▶ [BRANO PROPOSTO]
****************************************
La Regione cerca di correre ai ripari, come ha spiegato l’assessore Caselli: “Per contrastare gli effetti negativi dei cambiamenti climatici, che si manifestano con sempre più preoccupante frequenza, da un lato abbiamo avviato, in collaborazione con i consorzi di bonifica, un maxi-piano di investimenti da oltre 215 milioni per il potenziamento degli invasi e la modernizzazione delle infrastrutture irrigue per fronteggiare le conseguenze dei periodi siccitosi”.
Proprio l’approvvigionamento idrico è uno dei temi principali che riguarda l’Emilia Romagna, che negli ultimi anni ha visto alternarsi siccità e alluvioni a causa del cambiamento delle precipitazioni e della loro intensità.
Le temperature bollenti sono certificate anche dall’Organizzazione Metereologica Mondiale, che ha classificato il mese di luglio 2019 come il più caldo da quando si hanno rilevazioni climatiche sistematiche, cioè dal 1880. Non solo: 9 dei 10 mesi di luglio più caldi di sempre si sono concentrati dal 2005 ad oggi.
Un rischio concreto, connesso al surriscaldamento, è la desertificazione. Secondo il Cnr, in Sicilia le aree a rischio desertificazione sono ormai il 70%, nel Molise il 58%, in Puglia il 57%, in Basilicata il 55%, mentre in Sardegna, Marche, Emilia-Romagna, Umbria, Abruzzo e Campania sono comprese tra il 30 e il 50% dei suoli disponibili. Quindi, anche in Emilia-Romagna – regione che detiene il primato nazionale delle produzioni agro-alimentare di qualità certificata – oltre il 30% dei terreni fertili è a rischio.
Anche in questo caso si cerca di correre ai ripari e per prevenire la desertificazione dei suoli un ruolo centrale è svolto proprio dai consorzi di bonifica che evocava l’assessore Caselli.
****************************************
▶ [DATI FORNITI]
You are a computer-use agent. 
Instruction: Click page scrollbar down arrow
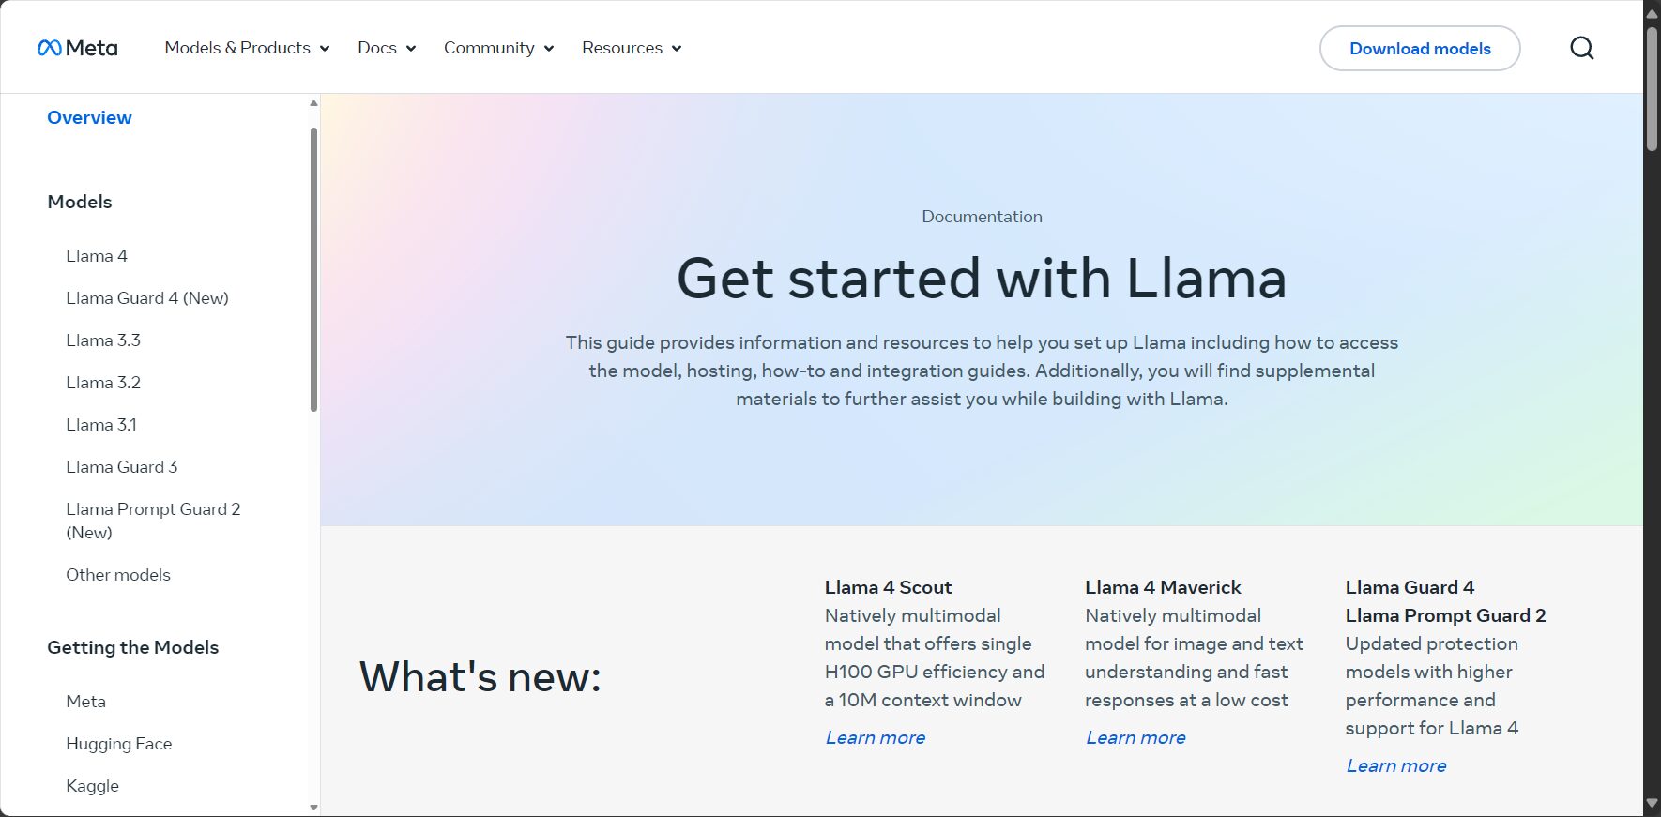click(1652, 804)
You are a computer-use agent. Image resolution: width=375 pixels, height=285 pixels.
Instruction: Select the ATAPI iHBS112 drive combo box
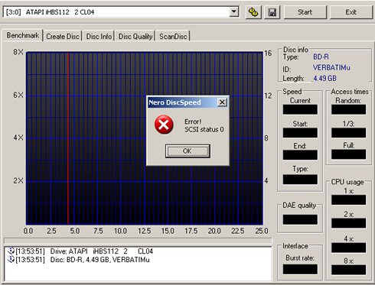pyautogui.click(x=121, y=12)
****************************************
▶ [ESERCIZI DA SVOLGERE]
**a)** Riporta senza modifiche la parte del brano sul clima in Emilia-Romagna che inizia con le parole "La Regione cerca" e si chiude con le parole "della loro intensità.".
**b)** Prosegui il brano sul clima in Emilia-Romagna partendo dopo la sua ultima frase.

▶ [RISPOSTE AGLI ESERCIZI]
**a)**
La Regione cerca di correre ai ripari, come ha spiegato l’assessore Caselli: “Per contrastare gli effetti negativi dei cambiamenti climatici, che si manifestano con sempre più preoccupante frequenza, da un lato abbiamo avviato, in collaborazione con i consorzi di bonifica, un maxi-piano di investimenti da oltre 215 milioni per il potenziamento degli invasi e la modernizzazione delle infrastrutture irrigue per fronteggiare le conseguenze dei periodi siccitosi”.
Proprio l’approvvigionamento idrico è uno dei temi principali che riguarda l’Emilia Romagna, che negli ultimi anni ha visto alternarsi siccità e alluvioni a causa del cambiamento delle precipitazioni e della loro intensità.

**b)**
“Sicuramente la presenza di un sistema irriguo razionale, efficace e continuativo, contribuisce a contrastare la tendenza alla desertificazione di un’area surriscaldata e soggetta a fasi siccitose – osserva in una nota Alessandra Furlani, agronomo e responsabile comunicazione della Bonifica Renana – Infatti, per produrre un solo kg di sostanza organica, il ciclo biologico dei vegetali necessita di circa 500 litri d’acqua. Il contenuto di sostanza organica varia dall’1 al 4% nei terreni coltivati; se scende sotto l’1% il processo di desertificazione è già in atto”.
Nella pianura bolognese la Bonifica Renana distribuisce mediamente ogni anno circa 70 milioni di metri cubi di acqua di superficie per l’irrigazione, soddisfacendo le esigenze idriche di 17 mila ettari coltivati, da marzo ad ottobre. Si tratta di acqua proveniente esclusivamente da fonti di superficie e, quindi, rinnovabile; al contrario di quella prelevata tramite pozzi dalle falde sotterranee. Senza dimenticare che la distribuzione irrigua contribuisce indirettamente anche a rimpinguare le falde, contrastando la risalita del cuneo salino nelle aree vicino alle coste.
Appare quindi chiaro che le misure che vengono ora messe in campo sono strategie di resilienza ad un fenomeno che è già conclamato e che sta inesorabilmente cambiando le nostre vite, le nostre abitudini e i tradizionali sistemi di produzione di cibo. Gli adeguamenti alle nuove condizioni climatiche, inoltre, comportano spesso investimenti consistenti: un prezzo che stiamo pagando in termini economici a vari livelli.